His father was gone for long periods of time. Nelio knew that Hermenegildo worked in the mines in a country far away, but he didn't know what mines were except that they were hollow pits stretching deep into the earth. Inside were glittering stones that white people paid his father to bring up. When he came home, he brought them presents and he always bought himself a new hat. For Nelio, his father's hat was the first sign that a world outside existed in which everything was different. He tried to imagine that he would some day experience the amazing moment of putting a hat on his head, a hat with a wide brim and a leather sweatband inside the crown.

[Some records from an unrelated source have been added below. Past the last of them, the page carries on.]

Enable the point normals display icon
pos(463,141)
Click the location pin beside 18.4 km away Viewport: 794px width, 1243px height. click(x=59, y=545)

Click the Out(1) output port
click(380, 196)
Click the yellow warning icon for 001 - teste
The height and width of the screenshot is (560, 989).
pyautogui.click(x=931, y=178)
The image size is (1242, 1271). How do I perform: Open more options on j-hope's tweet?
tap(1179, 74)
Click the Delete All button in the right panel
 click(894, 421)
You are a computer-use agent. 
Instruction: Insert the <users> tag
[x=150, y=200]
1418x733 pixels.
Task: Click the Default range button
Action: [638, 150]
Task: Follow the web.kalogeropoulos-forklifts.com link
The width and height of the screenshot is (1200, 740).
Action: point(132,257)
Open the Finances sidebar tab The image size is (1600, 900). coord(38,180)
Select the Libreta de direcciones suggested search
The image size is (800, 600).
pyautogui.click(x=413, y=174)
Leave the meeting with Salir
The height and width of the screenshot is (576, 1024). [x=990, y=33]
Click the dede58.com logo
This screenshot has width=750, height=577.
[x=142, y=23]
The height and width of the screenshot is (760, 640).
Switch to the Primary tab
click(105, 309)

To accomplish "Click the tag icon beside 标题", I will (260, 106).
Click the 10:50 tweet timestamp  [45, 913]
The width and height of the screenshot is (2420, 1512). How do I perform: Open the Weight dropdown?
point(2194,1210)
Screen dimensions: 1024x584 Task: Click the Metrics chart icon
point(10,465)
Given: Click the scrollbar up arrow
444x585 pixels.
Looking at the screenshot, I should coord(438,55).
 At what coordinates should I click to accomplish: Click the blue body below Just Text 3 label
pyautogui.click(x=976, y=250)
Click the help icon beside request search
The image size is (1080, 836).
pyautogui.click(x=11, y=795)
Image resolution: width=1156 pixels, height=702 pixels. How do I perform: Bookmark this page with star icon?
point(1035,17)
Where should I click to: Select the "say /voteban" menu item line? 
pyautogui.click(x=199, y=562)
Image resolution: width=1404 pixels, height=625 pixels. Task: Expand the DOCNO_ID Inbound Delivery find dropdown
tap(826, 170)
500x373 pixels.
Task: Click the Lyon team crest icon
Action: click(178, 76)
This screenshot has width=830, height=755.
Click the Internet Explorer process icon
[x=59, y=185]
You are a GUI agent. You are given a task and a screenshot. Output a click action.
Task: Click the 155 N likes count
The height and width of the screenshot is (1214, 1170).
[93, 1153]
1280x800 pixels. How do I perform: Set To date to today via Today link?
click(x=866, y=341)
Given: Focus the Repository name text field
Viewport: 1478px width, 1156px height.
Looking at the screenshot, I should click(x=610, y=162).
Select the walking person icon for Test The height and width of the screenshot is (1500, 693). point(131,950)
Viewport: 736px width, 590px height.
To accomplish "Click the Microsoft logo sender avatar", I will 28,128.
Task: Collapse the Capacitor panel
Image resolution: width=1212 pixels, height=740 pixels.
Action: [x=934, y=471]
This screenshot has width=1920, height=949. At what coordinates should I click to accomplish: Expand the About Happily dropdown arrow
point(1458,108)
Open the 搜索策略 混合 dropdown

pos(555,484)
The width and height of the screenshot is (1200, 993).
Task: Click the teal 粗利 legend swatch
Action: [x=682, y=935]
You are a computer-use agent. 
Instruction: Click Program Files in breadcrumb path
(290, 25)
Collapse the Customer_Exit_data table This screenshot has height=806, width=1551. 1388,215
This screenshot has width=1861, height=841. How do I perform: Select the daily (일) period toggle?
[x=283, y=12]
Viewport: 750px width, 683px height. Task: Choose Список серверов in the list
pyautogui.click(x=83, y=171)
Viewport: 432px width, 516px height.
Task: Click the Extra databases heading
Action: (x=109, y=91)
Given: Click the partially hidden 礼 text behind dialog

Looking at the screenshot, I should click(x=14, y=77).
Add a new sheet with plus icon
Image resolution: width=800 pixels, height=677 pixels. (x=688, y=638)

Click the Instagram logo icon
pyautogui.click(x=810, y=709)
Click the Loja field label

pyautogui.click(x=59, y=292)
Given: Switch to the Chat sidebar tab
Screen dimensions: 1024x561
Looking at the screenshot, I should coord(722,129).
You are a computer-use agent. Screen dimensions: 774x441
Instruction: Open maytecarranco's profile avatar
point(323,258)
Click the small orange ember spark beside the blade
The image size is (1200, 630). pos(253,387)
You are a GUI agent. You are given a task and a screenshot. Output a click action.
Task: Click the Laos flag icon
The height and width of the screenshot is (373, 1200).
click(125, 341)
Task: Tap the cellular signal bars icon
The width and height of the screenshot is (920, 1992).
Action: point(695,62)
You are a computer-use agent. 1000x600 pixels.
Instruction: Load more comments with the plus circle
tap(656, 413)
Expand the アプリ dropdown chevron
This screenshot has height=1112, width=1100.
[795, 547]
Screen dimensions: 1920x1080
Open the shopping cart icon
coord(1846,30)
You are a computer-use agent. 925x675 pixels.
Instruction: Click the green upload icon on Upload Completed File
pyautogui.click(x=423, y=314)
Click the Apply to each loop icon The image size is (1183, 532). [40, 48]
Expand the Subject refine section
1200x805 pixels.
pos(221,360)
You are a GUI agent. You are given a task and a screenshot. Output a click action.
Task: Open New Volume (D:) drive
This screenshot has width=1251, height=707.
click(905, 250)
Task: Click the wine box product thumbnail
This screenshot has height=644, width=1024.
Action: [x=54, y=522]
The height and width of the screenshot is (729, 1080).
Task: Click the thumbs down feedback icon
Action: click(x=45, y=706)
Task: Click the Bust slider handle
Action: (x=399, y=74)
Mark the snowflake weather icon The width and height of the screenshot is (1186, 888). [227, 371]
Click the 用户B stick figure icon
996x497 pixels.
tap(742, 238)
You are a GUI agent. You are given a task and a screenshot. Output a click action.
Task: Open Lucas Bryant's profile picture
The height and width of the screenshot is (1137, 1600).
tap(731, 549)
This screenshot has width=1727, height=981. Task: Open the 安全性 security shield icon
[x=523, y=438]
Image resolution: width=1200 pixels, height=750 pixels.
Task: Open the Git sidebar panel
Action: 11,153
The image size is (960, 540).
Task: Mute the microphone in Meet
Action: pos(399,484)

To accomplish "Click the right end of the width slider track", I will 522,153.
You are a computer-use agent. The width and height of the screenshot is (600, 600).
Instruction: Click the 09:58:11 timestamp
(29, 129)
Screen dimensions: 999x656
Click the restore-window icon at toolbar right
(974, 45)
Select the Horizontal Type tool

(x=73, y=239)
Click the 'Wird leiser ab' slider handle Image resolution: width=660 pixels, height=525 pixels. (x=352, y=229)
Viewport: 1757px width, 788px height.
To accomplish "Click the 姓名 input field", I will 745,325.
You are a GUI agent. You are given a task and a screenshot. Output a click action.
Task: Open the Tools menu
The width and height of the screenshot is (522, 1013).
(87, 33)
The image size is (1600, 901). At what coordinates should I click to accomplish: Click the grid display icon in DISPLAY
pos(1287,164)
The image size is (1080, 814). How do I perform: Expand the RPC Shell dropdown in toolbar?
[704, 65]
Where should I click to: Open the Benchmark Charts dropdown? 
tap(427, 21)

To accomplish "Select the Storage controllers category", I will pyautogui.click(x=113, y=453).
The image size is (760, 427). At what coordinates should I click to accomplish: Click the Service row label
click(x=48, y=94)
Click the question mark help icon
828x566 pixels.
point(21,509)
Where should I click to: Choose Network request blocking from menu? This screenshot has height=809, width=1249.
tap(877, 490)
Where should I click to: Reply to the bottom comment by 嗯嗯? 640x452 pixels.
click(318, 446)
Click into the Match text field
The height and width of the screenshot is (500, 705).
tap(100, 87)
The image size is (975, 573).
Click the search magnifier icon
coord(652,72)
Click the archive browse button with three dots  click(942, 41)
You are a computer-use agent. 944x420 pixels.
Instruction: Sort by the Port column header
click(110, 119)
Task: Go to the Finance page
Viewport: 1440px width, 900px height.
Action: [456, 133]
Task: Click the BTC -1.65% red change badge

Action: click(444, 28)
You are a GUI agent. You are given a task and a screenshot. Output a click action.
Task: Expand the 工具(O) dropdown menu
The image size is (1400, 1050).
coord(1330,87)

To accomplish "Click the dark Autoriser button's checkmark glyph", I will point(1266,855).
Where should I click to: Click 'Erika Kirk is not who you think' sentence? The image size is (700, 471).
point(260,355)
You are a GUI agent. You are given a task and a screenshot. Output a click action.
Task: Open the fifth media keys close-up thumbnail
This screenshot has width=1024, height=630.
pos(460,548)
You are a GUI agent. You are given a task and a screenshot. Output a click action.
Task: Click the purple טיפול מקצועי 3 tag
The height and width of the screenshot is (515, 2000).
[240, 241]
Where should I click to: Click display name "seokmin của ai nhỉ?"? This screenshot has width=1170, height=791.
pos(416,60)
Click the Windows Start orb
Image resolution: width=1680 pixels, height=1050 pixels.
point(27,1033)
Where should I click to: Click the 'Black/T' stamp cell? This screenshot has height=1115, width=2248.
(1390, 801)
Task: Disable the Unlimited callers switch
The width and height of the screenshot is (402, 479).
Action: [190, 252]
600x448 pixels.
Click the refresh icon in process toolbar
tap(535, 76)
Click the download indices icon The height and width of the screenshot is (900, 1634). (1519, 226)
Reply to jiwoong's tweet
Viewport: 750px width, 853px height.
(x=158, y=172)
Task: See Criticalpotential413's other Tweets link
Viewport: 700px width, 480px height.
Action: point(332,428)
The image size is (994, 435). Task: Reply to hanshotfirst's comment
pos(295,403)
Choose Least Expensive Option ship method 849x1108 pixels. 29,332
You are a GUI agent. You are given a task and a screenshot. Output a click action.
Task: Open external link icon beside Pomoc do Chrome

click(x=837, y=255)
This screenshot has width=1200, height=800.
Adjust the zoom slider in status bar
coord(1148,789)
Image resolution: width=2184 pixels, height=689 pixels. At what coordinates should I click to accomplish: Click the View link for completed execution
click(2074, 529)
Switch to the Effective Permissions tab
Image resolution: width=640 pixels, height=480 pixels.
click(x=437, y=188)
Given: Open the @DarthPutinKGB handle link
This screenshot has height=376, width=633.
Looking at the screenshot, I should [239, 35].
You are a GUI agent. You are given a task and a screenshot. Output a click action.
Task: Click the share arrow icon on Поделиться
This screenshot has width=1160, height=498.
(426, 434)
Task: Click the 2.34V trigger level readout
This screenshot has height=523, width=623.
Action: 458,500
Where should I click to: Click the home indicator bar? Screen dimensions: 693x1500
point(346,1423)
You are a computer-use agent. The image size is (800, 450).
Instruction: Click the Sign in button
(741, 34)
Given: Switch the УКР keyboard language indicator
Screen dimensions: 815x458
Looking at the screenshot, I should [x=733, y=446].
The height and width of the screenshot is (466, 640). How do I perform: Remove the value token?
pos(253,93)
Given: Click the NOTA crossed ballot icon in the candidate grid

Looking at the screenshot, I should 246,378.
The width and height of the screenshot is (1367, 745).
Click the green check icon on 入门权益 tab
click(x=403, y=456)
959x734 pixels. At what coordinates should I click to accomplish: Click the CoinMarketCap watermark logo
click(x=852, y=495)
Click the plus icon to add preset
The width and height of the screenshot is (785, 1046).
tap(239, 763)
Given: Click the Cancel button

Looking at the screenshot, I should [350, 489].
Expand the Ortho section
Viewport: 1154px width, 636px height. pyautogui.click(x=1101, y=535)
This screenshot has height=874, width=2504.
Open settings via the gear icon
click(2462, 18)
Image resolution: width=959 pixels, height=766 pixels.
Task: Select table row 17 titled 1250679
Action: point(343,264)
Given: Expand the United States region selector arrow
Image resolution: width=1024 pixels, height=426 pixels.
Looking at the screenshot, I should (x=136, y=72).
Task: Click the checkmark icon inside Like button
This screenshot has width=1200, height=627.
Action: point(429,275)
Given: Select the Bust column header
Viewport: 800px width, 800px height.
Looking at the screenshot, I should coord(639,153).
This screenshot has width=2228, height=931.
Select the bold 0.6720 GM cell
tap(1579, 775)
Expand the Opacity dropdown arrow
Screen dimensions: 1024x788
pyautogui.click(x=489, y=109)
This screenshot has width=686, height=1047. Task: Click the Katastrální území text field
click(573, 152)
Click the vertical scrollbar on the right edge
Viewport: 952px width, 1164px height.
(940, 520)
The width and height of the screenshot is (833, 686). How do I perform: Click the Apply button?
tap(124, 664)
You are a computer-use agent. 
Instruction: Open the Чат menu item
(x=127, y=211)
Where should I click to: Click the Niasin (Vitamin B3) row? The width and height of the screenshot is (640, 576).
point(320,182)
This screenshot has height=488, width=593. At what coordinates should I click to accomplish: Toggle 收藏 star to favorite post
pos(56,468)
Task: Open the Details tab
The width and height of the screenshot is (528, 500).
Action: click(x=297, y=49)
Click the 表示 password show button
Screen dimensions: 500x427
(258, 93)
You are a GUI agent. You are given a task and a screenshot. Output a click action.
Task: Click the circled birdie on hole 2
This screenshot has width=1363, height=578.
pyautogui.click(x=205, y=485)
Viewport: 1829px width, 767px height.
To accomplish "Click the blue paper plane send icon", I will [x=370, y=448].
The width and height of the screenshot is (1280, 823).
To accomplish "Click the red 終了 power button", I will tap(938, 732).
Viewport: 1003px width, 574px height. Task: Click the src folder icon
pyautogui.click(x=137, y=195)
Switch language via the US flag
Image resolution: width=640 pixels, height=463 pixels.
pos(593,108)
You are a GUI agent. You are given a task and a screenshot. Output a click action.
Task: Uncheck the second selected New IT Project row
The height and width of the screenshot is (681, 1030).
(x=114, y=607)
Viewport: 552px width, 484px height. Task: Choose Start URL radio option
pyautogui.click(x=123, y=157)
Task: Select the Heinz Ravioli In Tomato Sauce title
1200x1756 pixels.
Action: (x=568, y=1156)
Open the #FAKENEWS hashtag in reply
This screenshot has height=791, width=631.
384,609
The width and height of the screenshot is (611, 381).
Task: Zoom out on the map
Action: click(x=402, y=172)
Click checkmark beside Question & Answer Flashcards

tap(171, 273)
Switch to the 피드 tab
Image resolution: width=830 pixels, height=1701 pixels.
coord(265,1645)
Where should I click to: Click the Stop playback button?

His earliest memory was of his father lifting him high into the air to let him greet the sun. Whenever Hermenegildo was home, time would stand still and the world was complete. After he had set off again on one of the paths that wound along the river, off towards the high mountains where there was a road and maybe even a bus that would take him back to the mines, life would revert to the way it was before. So Nelio remembered his first years using two different measurements of time: a time and a life when his father was home, and an entirely different time when he was alone with his mother and siblings. When Nelio was five years old, he began tending the goats with the other boys; he had learned to shoot birds with a slingshot and to handle the complex stick-fighting duels that all boys in the village had to master. One time a leopard had appeared near the village, another time a lion was heard roaring in the distance. Every morning he woke to the sound of his mother standing outside the hut pounding corn with a pole that was so heavy he couldn't lift it. And she would sing as if she were taking strength from the tones that issued from her throat.